This thread has been locked.

If you have a related question, please click the "Ask a related question" button in the top right corner. The newly created question will be automatically linked to this question.

TDA4VM: LLVM r5 C library memset/memcpy too slow ?

Part Number: TDA4VM

Hi experts,
I am using tda4vm sdk8.1, and I try to set no cached memory region (64M) to zero by c library memset function on mcu3_0,
but it consume about 14 second.

I use mem_set8_arm function to replace memset as follow , it consume about 500ms.

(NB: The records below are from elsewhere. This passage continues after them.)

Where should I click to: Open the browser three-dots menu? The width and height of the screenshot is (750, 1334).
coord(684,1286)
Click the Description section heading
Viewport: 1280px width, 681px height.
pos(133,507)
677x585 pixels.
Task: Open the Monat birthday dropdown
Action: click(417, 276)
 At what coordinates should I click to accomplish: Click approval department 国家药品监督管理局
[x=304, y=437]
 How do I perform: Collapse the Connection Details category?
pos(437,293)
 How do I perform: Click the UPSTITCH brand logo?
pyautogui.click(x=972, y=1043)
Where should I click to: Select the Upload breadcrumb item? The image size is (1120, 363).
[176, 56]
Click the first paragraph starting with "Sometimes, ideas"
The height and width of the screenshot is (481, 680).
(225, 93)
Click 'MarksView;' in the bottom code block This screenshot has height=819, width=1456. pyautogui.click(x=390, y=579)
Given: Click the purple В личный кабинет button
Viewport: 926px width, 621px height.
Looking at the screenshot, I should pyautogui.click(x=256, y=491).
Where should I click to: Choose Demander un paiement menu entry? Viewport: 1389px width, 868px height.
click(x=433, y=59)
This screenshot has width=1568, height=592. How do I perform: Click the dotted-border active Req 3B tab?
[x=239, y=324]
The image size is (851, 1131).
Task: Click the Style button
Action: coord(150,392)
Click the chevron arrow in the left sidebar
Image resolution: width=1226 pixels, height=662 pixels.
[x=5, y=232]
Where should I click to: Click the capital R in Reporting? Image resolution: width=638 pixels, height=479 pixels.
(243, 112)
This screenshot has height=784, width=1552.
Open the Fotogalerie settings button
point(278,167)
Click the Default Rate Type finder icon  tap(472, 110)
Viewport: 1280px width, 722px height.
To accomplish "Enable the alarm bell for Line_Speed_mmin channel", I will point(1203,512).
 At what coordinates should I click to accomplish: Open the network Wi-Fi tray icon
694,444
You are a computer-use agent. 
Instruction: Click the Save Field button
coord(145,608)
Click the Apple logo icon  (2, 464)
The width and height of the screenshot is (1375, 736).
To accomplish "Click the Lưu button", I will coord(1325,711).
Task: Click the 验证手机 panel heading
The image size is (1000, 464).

static void *mem_set8_arm (void *dest, int c, size_t n)
{
    uint32_t *d = dest;
    uint8_t *dc = dest;
    uint32_t setflag32 =
        (c & 0xff) |
        ((c << 8) & 0xff00) |
        ((c << 16) & 0xff0000) |
        ((c << 24) & 0xff000000);
    uint8_t setflag8 = c & 0xff;

    while (n >= 64) {
        __asm __volatile
        (
            "\n\t mov r4, %[flag]"
            "\n\t mov r5, r4"
            "\n\t mov r6, r4"
            "\n\t mov r7, r4"
            "\n\t stmia %[dst]!,{r4-r7}"
            "\n\t stmia %[dst]!,{r4-r7}"
        :: [dst] "r" (d), [flag] "r" (&setflag32) : "r4", "r4", "r6", "r7");

        d += 16;

        n -= 64;
    }

    while (n >= 4) {
        *d++ = setflag32;
        n -= 4;
    }

    dc = (uint8_t *) d;

    while (n--)
        *dc++ = setflag8;

    return dest;
}


there are two problem:
1. Why LLVM c library memset/memcpy function too slow ?
2. Why r5 access ddr bandwidth only about 100M/s ?

Regards,

Li quan

  • Hi expers:

    My disassembly code as follow,

    armv7r-ti-none-eabihf/libclang_rt.builtins.a (aeabi_memset.S.obj) disassembly code as follow,

    why TI_memset_small (memcpy32.S) function be called instead of memset (memcpy32.S)? 

    Regards,

    Li quan

  • Thank you for reporting the problem.  I am able to produce a build that has a similar problem.  I used it to file the entry EXT_EP-10824.  This entry does not report a bug, but code that is slower than it should be.  You are welcome to follow it with that link.

    Thanks and regards,

    -George

  • Hi George,

    Refer to TI_Arm_Clang_Compiler_Tools_User_Guide.pdf,  I add -–use_memset=fast  linker options to select faster memset function, but memset 64M data consume about 1s , 

    1. why is R5 accessing DDR so slow (using faster memset about 64M/s),Is this normal? Is there any relevant test data? 

    2. Is there any way to increase R5 access to DDR bandwidth?

    R5 needs to go through the north bridge to access DDR. Is this the reason for the slow speed of accessing DDR?

    Regards,

    Li quan